Cadie Desbiens, a Montreal artist who performs with Greg Debicki as Woulg & Push 1 Stop, is a creative coder who makes visual and interactive designs, including Interpolate, in which “sound and visuals are super-connected, and all done in real-time.
“It’s really geeky,” she laughs, adding. “I’m also one of the only women.”
That will change. Presented in part through efforts by the Consulate General of Canada in San Francisco, the Consulate General of France in San Francisco, and the Consulate General of Mexico in San Francisco, MUTEK is also a project of Keychange, a British initiative that aims to see gender parity among festival acts by 2022.
To keep things organized, MUTEK.SF has are four separate tracks. Digi Lab comprises panel discussions and technical ed, while A/Visions presents audiovisual works and Nocturne is the clubbier offshoot. Lastly, there’s Experience, the series of “mixed indoor-outdoor programming in a day-into-night setting.”
Desbiens’ work falls under A/Visions, where she and Debicki will have between half an hour and an hour at Gray Area to present their work. The atmosphere will be closer to a standard concert performance than an outdoor tent with a party vibe.
“We deal with the experimental, so it fits well in a theater where you can present the visual and the sound,” she says. “It’s a bit more intellectual, I would say. I’ve always wanted to have nights where it’s techno party nights and nights where it’s more ambient music or drone music and you can really meditate with it, plus other nights with video where you can really sit and appreciate something that’s really grandiose. Some artists have pretty big installations with lasers.
“We need to be in a theater,” she adds. “What I really like about MUTEK is that every night is different, for sure.
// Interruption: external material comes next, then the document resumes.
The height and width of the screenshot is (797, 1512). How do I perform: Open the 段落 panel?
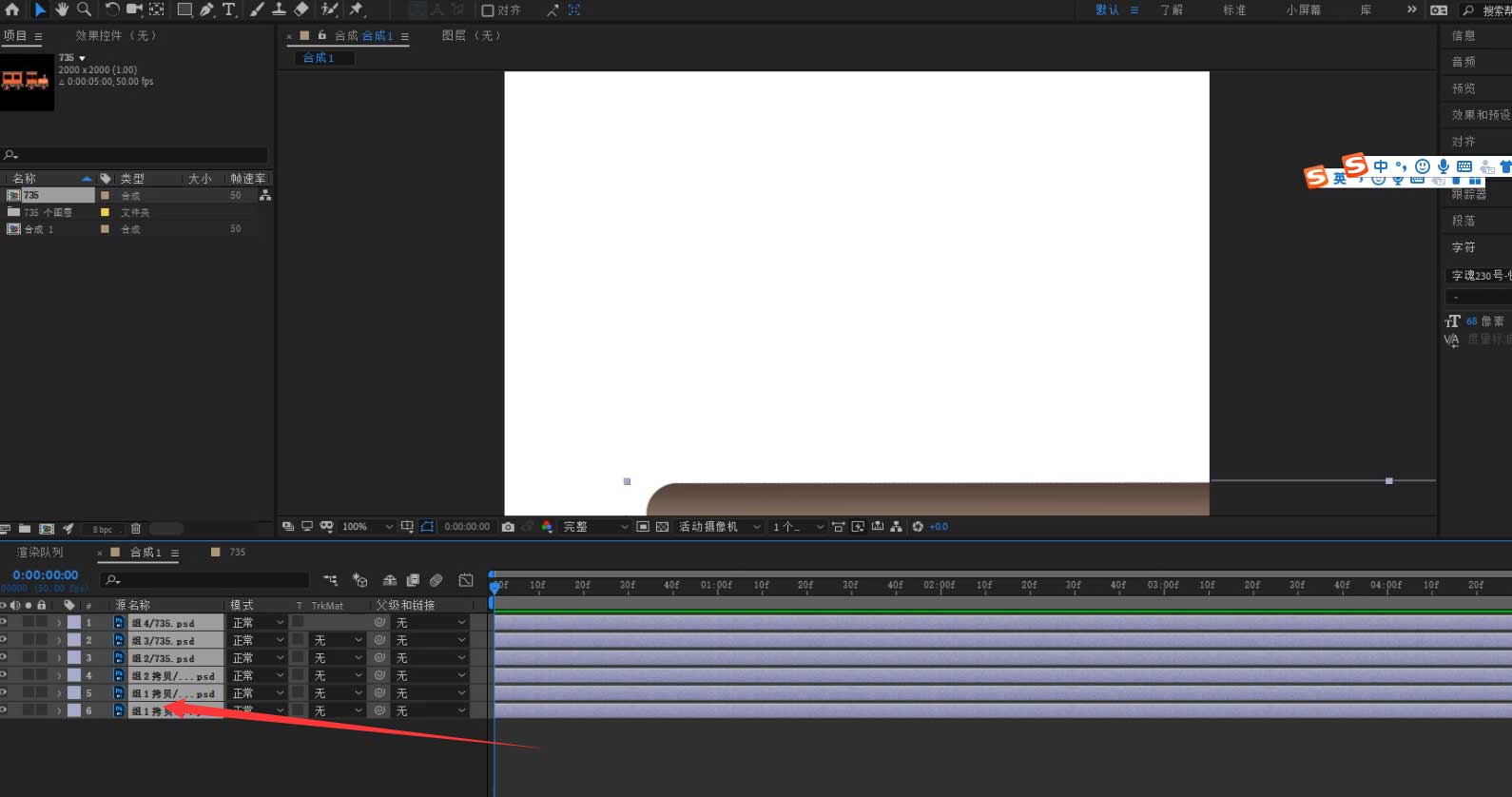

But there’s always some rules: One is to have these high-standards visual programming and the other is ti have local artists.”
So the Japanese and Mexican iterations had very different lineups, with acts that might not otherwise easily gain international exposure easily.
“It’s very well-curated, you’ll see,” she says.
And if you think, well, this is an entirely different animal than the standard summertime festivals circuit, Desbiens reveals at the end of our phone call that she’s at a certain polo ground in Indio, Calif., where it’s normally very hot — but as a Canadian, she thinks in Celsius.
“It’s wonderful here,” she says. “It’s like 38 degrees at the moment.”